I had accumulated considerable knowledge about my native tongue - mainly its phonology, which was poorly documented. This was of little or no interest in Shetland, where knowledge about ‘dialect’ is contra-indicated under the prevailing Lowland Scottish narrative, which is based on maintaining general ignorance and pursuing a policy of endemic illiteracy. But although the terminal decline of my native language was now irreversible, there was nothing to stop me using it as an a posteriori conlang, and exploring what it might have been like in a parallel universe.

This couldn’t be exactly what I would have hoped for in my own universe. My original recommendations for spelling my native tongue had been based on the Shetland Dictionary approach of using English-type spelling conventions, simply because these were more familiar. But that could only have worked by adopting agreed conventions for representing the underlying phonology of the language as a whole; and since that approach was contrary to the prevailing dialect narrative, the use of English-type spellings would now simply be seen as variations. The only way to distance my approach from the designer chaos which had been used to suppress the real language was to adopt a different sort of spelling altogether, and I decided to model it mainly on that of Old Icelandic, which has more salient means for directly representing the underlying Shetlandic phonology than that of either English or the continental Scandinavian languages.

In my parallel universe, the words ‘Shetlandic’ and ‘Shaetlan’ obviously wouldn’t have been condemned or sidelined as they have been in the imposition of the prevailing dialect narrative. So the native term would be Sjætlan - the real native term written in my Shetlandic orthography - and its English translation would be Shetlandic. As the form Sjætland also occurs, I have adopted the convention of using Sjætland for the place and Sjætlan for the language.

In spite of being presented as a conlang, the resultant language is real - my real native language. The difference from what is now known in Shetland simply as ‘dialect’ is that, rather than being consigned to a sub-educational, sub-academic and largely sub-cultural level by the Shetland establishment, it is given a written identity corresponding to its spoken identity. Rather than being represented on Scottish forums as ‘the Shetland dialect of Scots,’ it is represented as an entity in its own right. Rather than being thought of as an almost infinite assortment of apparently random regional variations, its underlying consistency is recognised. Rather than being seen as either the sad remnants of Norn or a quaint outlier of Scots, it is recognised as a coherent speech form combining grammar, phonology and lexicon from both these - and other - sources. Rather than being quarantined to a sub-forum reserved for 'crap written in dialect' which makes you look 'thick,' it is widely used on the internet.
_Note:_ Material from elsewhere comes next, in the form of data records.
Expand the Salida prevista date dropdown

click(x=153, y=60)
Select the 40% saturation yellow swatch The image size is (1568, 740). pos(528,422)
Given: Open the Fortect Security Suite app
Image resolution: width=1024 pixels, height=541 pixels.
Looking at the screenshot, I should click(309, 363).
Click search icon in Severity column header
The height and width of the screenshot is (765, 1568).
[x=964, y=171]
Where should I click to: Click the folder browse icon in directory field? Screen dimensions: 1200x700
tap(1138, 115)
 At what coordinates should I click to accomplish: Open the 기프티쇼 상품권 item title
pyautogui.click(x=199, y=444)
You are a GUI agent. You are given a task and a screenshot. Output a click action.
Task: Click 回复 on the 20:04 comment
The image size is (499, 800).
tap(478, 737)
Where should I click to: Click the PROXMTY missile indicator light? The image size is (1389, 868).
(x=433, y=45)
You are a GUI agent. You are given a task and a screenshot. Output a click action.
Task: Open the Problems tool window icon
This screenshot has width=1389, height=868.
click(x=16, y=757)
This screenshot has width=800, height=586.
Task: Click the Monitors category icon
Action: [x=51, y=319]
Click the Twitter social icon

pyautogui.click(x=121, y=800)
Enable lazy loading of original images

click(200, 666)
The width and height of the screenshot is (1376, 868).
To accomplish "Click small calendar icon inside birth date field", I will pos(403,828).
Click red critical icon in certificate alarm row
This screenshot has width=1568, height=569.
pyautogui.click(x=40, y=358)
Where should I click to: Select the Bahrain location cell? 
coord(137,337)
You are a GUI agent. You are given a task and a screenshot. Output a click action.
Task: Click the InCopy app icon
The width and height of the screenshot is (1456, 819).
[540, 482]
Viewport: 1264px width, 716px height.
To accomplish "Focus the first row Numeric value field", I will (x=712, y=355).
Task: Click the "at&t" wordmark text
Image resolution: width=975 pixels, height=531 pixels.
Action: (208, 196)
And rather than being consigned to an ideological strait jacket reserved for linguistic nonentities, where you are not supposed to refer to dictionaries, to use any older vocabulary, or to use any vocabulary at all in any modern or expository context, it may be developed as other languages are for use in any register.

Needless to say, this will be of no interest in Shetland, except perhaps to revive my usefulness as a bad example to the Shetland administration, intelligentsia, literati and clergy of what happens when ‘dialect’ is used in contexts where it is ‘not fitted;’ of ‘dictionary grubbing’ by those not posthumously awarded the status of genius; of the damage done by trying to ‘control’ or ‘restrict’ it by writing it down like any other language; of why translating from Greek or Hebrew into ‘dialect’ doesn’t work; or of the irritation to their refined literary sensibilities occasioned by the 'unnecessary archaisms' of their native tongue being put into writing at all. Although, since they definitively won the war against literacy about two decades ago, they should presumably no longer need bad examples.